- [Assignment]: Everything from the line containing "Switch to the 特征属性 tab" through the end of the entries below must be set down exactly, and nothing else.
■ ■ ■ ■ ■
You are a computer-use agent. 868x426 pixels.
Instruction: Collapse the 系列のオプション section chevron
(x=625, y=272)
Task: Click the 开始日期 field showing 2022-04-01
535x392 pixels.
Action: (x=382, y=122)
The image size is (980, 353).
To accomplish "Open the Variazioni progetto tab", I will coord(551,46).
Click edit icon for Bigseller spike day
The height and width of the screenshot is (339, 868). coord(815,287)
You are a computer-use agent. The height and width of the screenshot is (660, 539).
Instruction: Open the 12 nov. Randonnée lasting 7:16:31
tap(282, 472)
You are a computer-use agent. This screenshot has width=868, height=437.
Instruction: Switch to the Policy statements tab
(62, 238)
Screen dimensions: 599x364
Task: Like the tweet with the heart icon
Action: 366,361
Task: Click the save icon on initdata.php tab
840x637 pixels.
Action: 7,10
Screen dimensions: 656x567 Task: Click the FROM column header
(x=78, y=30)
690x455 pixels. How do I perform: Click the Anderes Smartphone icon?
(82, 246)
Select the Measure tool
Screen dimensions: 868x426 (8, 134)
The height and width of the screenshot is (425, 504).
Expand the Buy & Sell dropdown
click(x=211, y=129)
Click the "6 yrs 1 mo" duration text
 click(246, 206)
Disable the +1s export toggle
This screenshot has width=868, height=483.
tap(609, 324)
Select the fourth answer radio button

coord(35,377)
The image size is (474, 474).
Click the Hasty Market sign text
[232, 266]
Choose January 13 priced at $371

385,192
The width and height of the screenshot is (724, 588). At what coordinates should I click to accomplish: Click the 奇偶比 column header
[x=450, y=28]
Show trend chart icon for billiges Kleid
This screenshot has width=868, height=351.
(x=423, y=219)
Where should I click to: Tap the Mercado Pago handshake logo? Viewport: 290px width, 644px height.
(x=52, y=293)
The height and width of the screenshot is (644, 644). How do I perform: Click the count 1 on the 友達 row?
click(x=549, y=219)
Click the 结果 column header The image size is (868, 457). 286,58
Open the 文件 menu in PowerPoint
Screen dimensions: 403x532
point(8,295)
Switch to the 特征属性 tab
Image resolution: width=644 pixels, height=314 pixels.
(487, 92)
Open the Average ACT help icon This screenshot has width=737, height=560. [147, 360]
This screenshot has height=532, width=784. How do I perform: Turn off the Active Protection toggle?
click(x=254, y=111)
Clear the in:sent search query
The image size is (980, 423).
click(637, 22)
■ ■ ■ ■ ■
- [Task output]:
Switch to the 特征属性 tab
Image resolution: width=644 pixels, height=314 pixels.
(487, 92)
Open the Average ACT help icon This screenshot has width=737, height=560. [147, 360]
This screenshot has height=532, width=784. How do I perform: Turn off the Active Protection toggle?
click(x=254, y=111)
Clear the in:sent search query
The image size is (980, 423).
click(637, 22)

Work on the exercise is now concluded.